The quest for differentiation through data

While data is invaluable for underwriting professionals, harnessing it effectively has historically been a challenge. Legacy policy administration systems have often proven to be inflexible, producing distorted data outputs that spit out like a crazy cartoon photocopier. But this isn't purely a technological shortcoming.

There’s always been a ‘human vs machine’ conundrum – when striving for good, clean data, you end up locking your system down with validation rules and restrictive workflow experiences. This results in fewer people using it because of its painful user experience. But if validation rules are removed, the data it spits out is rubbish!

AI in underwriting: symbiosis or contradiction?

Don’t worry – AI is the answer. But it isn’t, and nor does it really help with the human conundrum. Many practitioners remain sceptical of AI models, even more so than traditional Policy Administration Systems. Although AI may play a role in underwriters’ decision making, it cannot replace the innate human intuition central to underwriting. It's paramount that we remember the value of underwriter intuition in the decision-making and relationship-building process.

To function at their best, underwriting professionals need to trust the data they use. Human nature and a fear of the new means we need our practitioners to be able to consume the data and build up trust over time. Our job, as technologists, is to show underwriters a vision of what the future holds without the fear-mongering that the AI robots are coming, whilst also ensuring that data presentation remains straightforward and user-friendly.

Incorporating data-driven insights: learning from the automotive sector

Reflect upon the automotive industry, where vehicles continually provide users with essential information, notifying them of potential risks and ensuring the car's well-being – for example, it’s tested the tire pressure, the engine oil, and the temperature and also, “It’s a bit icy out there – be careful”. This seamless interaction instils trust in the driver, all while allowing them to focus on their primary task: driving.

Car manufacturers have figured it out, with a familiar interface that allows you to get on with your activities with the least amount of fuss and fanfare. But if there were to be a problem, ping, here is your alert.

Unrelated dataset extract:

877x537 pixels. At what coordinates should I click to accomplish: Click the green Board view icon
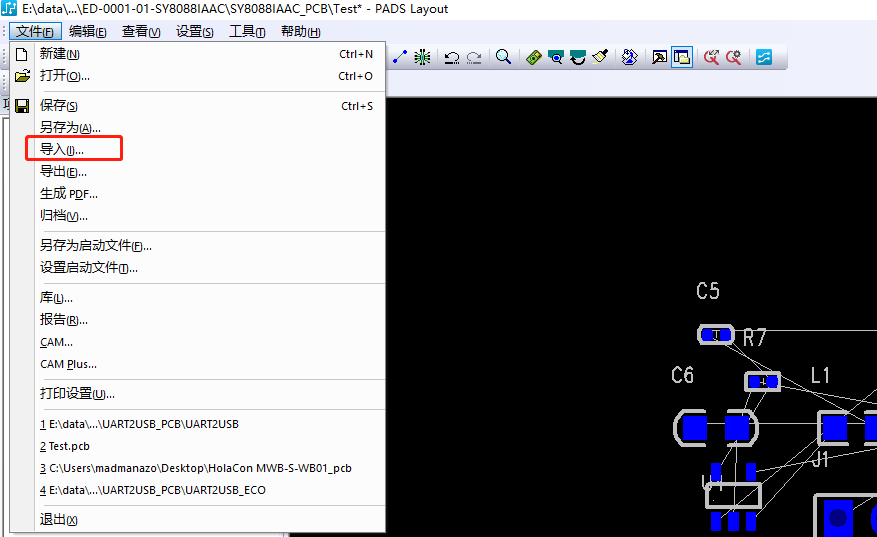(x=533, y=58)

So, why shouldn’t the underwriting experience be the same? Why not have a control panel that lets you do your day-to-day activities with the least amount of fuss, but all the while in the background, the machine is connected to hundreds of data points that are all being checked in real time? This user-friendly interface is not merely about abundant data, but ensuring its presentation is supportive, undistracting, and not overwhelming.

Navigating the data revolution in underwriting

To this end, technology vendors’ primary aim is to construct a simple underwriting interface linked to various data services, constantly surveying these sources for crucial information, but still letting the underwriter tackle the complex task of making risk-based decisions. The primary objective is to seamlessly integrate data into underwriters' daily operations, only drawing their attention when indispensable. At the end of the day, we don’t want the humans to let the machines win – we just want them to be part of the team.

Adam Harrison is enterprise account executive at Insurity and is part of its MGA division, which concentrates primarily on the distribution chain of London market capacity in the North American markets.